● **AIM OF THE EXERCISE**
Exact copy, pictures excluded: print the lines from the one with "The image size is (434, 387)." through the final line of the records.

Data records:
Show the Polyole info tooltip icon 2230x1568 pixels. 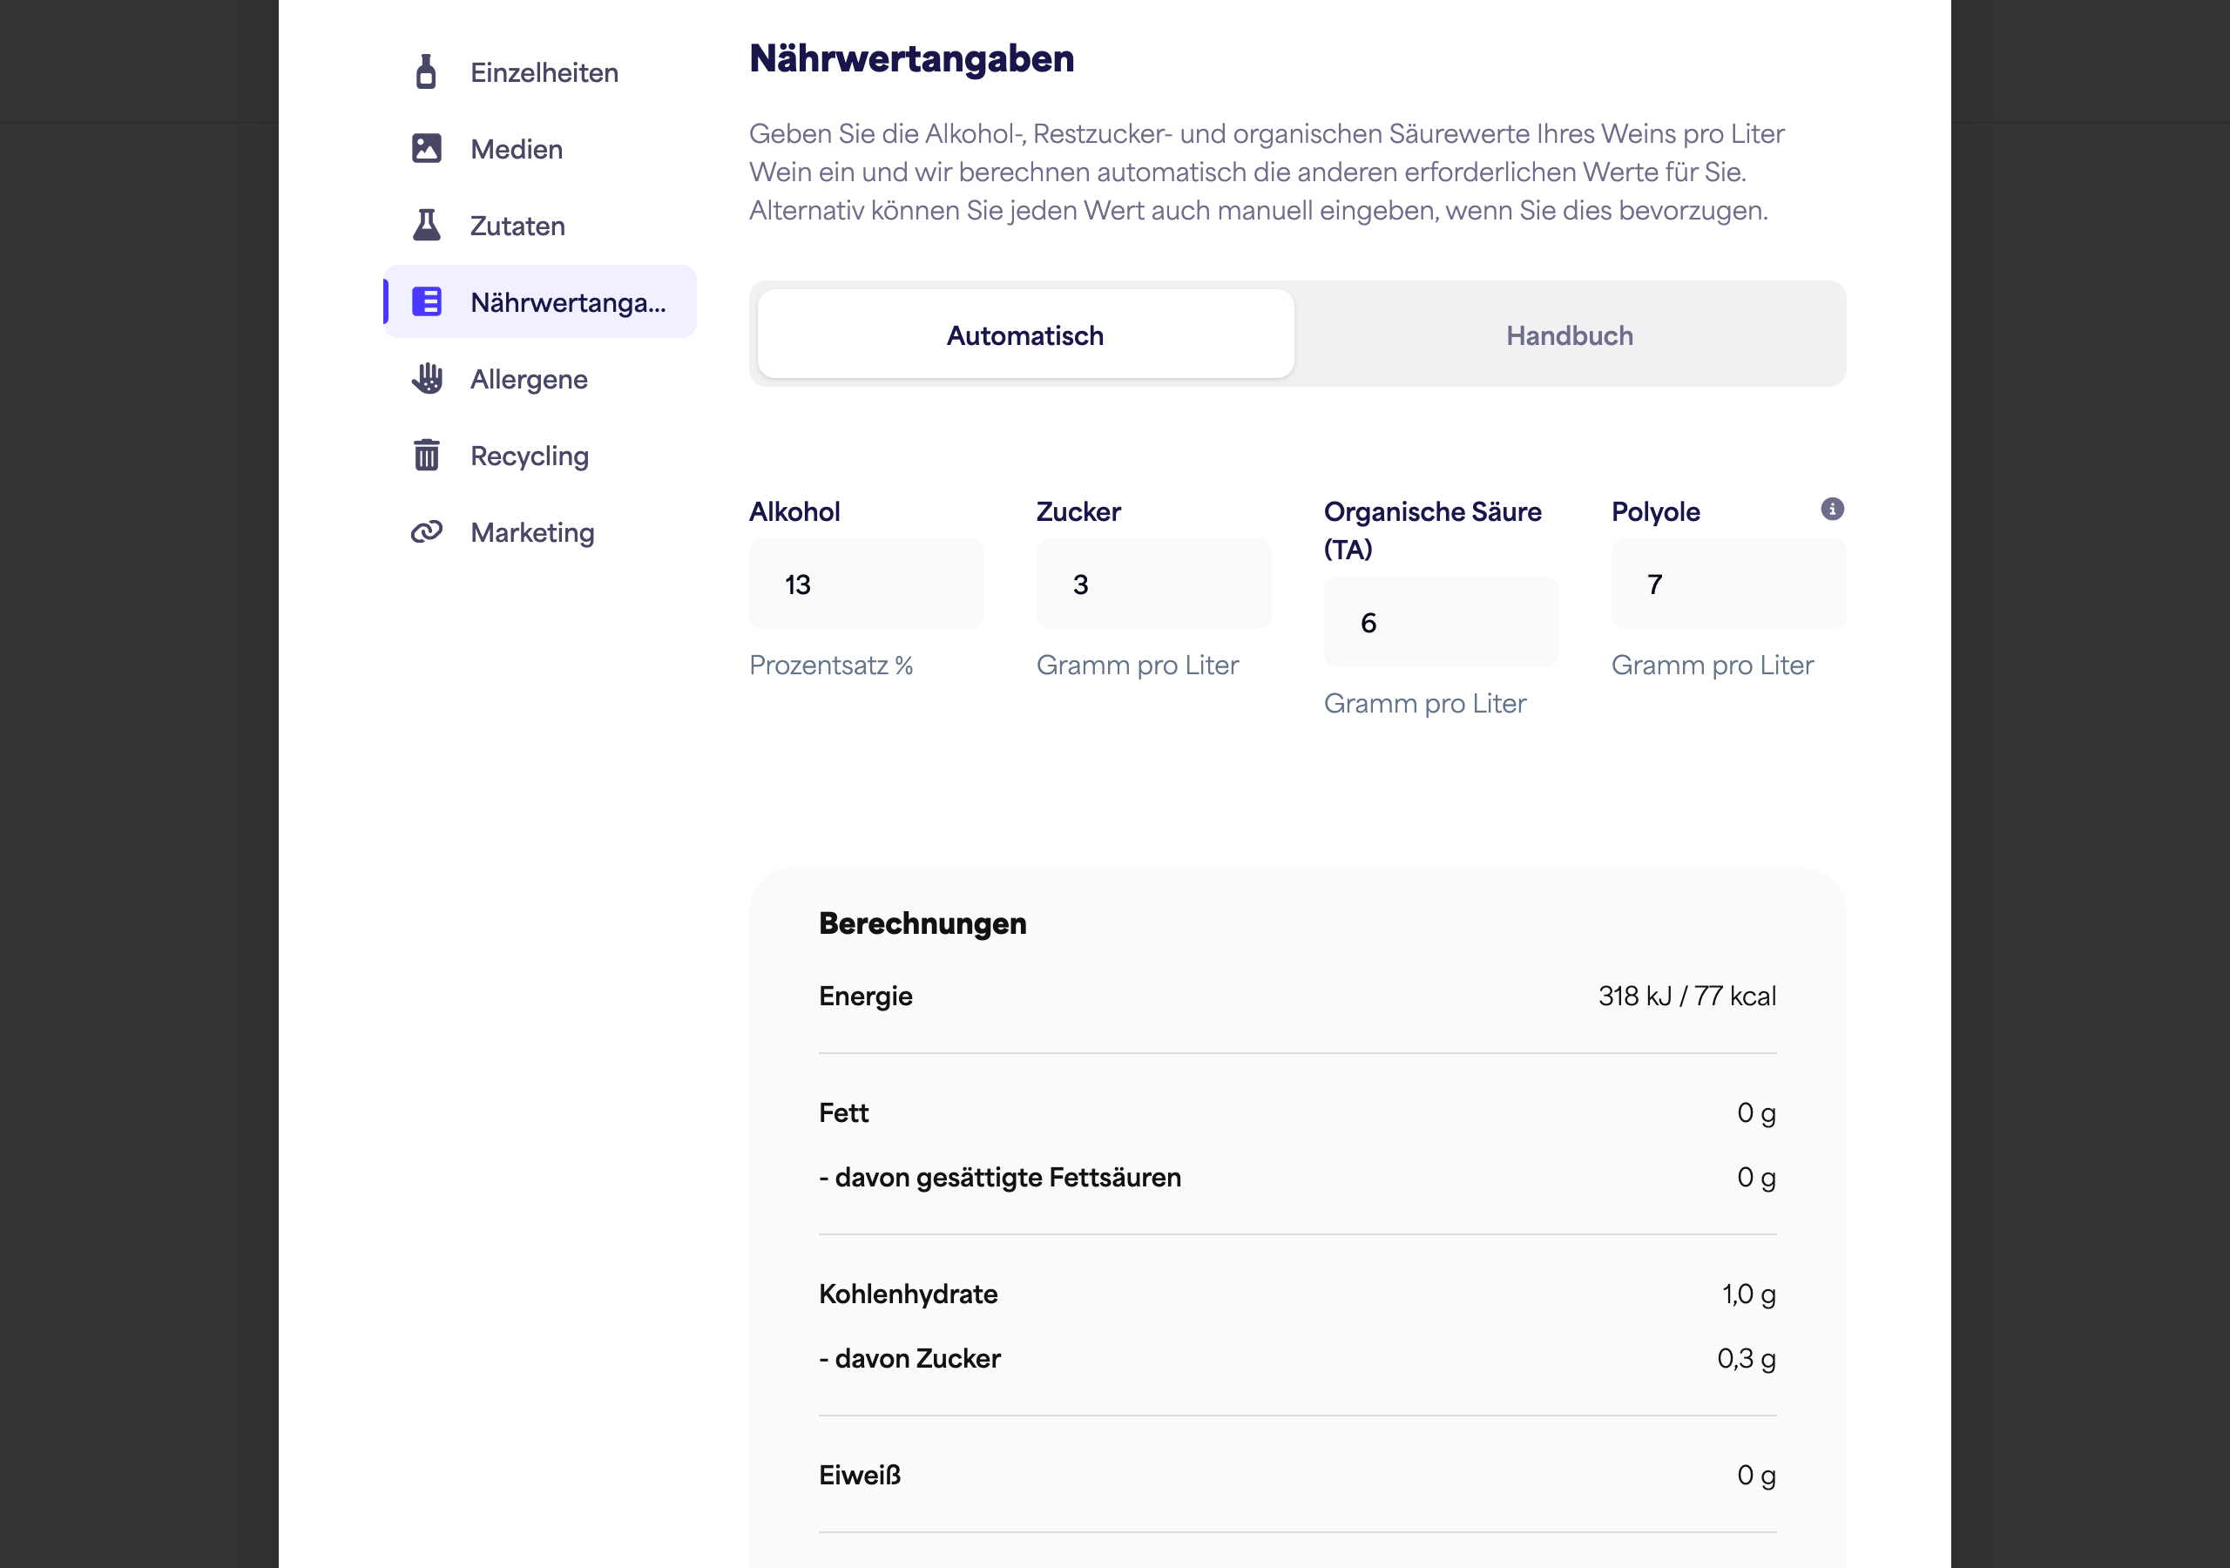(x=1832, y=509)
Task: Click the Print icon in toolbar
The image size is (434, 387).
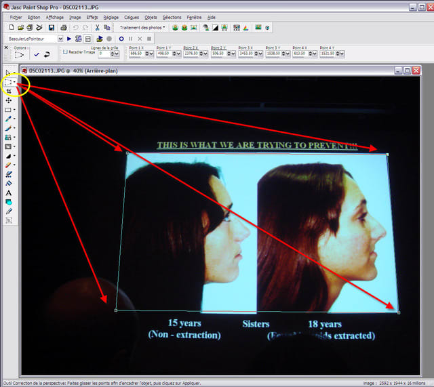Action: tap(63, 28)
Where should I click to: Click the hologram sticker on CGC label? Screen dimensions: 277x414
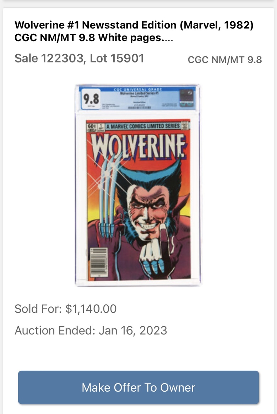point(186,98)

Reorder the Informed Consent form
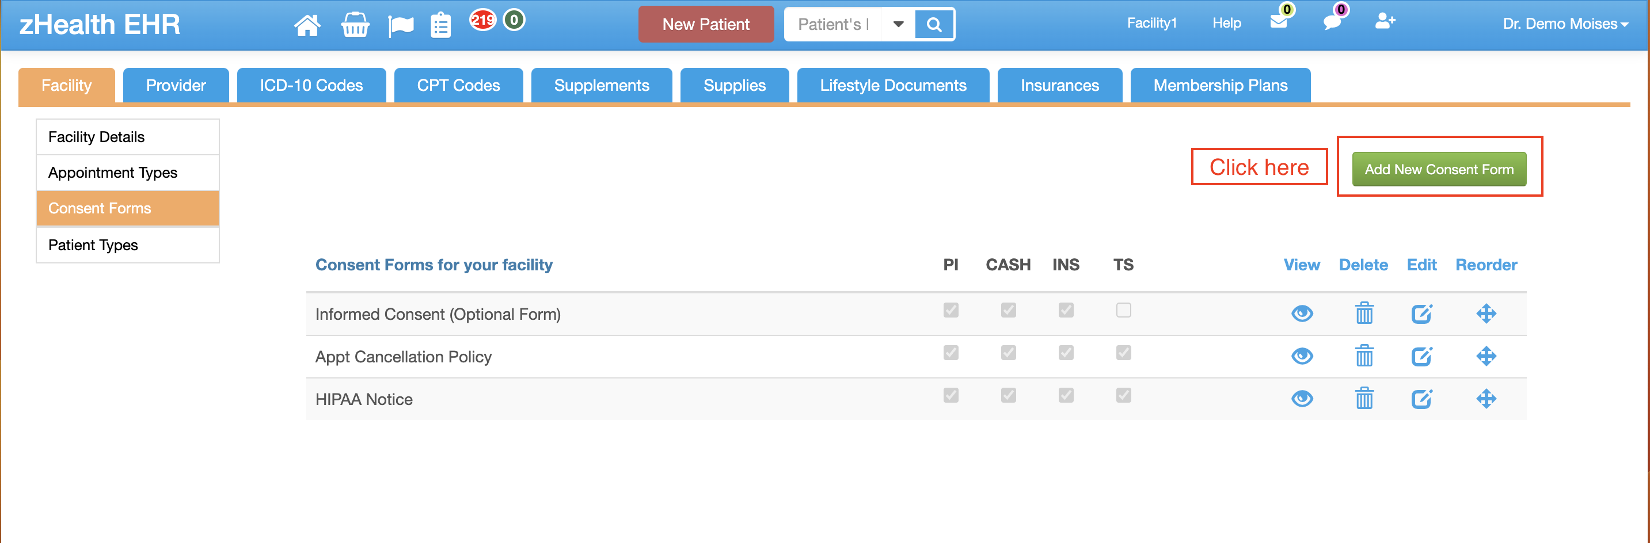click(x=1485, y=314)
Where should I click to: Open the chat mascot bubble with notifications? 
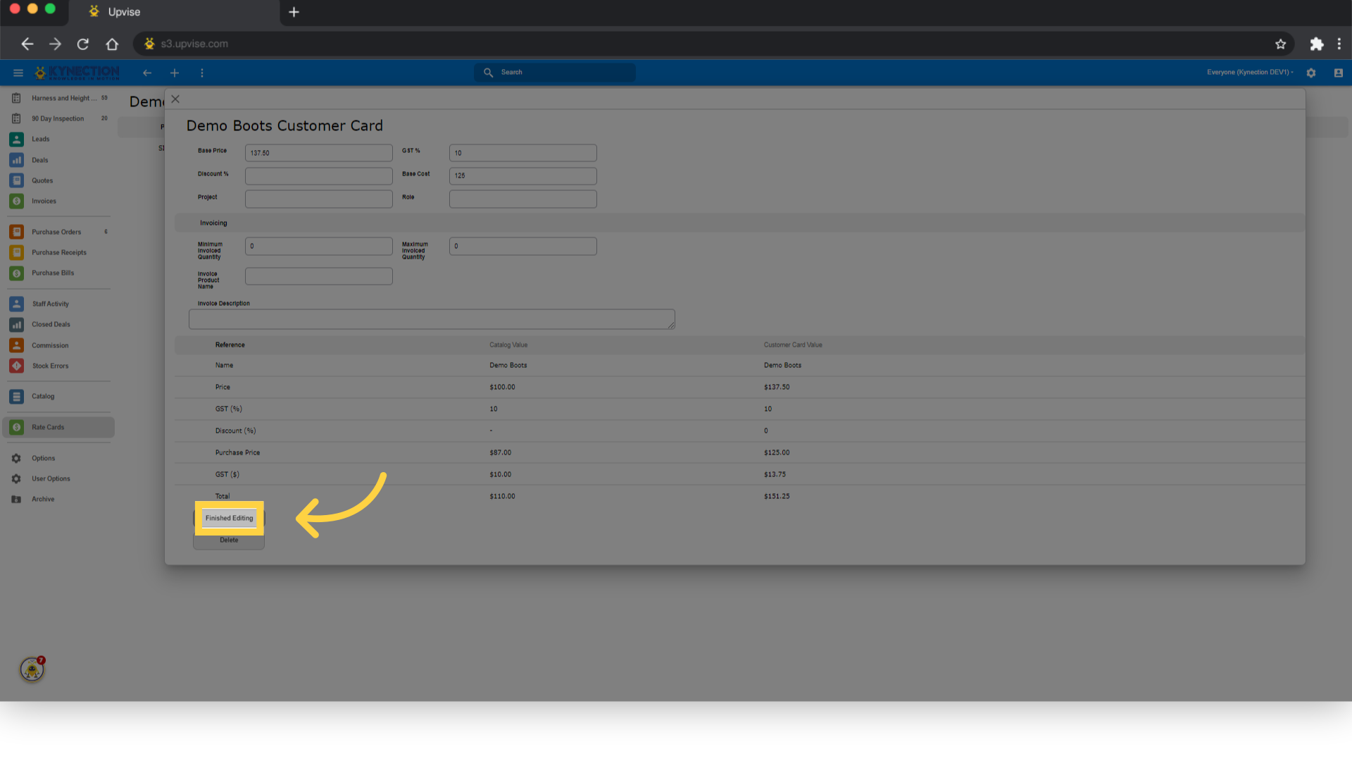[x=32, y=669]
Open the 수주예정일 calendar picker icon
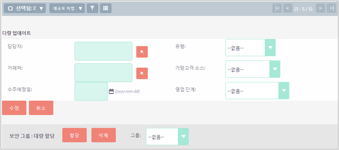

● **EXERCISE RESPONSE**
The image size is (434, 387).
Action: tap(63, 28)
Where should I click to: Click the hologram sticker on CGC label? Screen dimensions: 277x414
point(186,98)

Reorder the Informed Consent form
click(x=1485, y=314)
Where should I click to: Open the chat mascot bubble with notifications? 
[x=32, y=669]
Open the 수주예정일 calendar picker icon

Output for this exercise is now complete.